Copy out all the entries exactly.

Information.
* * * *
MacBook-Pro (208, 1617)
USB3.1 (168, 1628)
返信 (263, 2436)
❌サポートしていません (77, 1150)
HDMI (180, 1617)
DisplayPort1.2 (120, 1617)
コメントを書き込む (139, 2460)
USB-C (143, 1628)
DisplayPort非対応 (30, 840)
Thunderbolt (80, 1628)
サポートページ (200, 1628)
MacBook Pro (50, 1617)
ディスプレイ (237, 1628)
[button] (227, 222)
* * * *
Solution to the problem.
MacBook-Pro (208, 1617)
USB3.1 (168, 1628)
返信 (263, 2436)
❌サポートしていません (77, 1150)
HDMI (180, 1617)
DisplayPort1.2 (120, 1617)
コメントを書き込む (139, 2460)
USB-C (143, 1628)
DisplayPort非対応 (30, 840)
Thunderbolt (80, 1628)
サポートページ (200, 1628)
MacBook Pro (50, 1617)
ディスプレイ (237, 1628)
[button] (227, 222)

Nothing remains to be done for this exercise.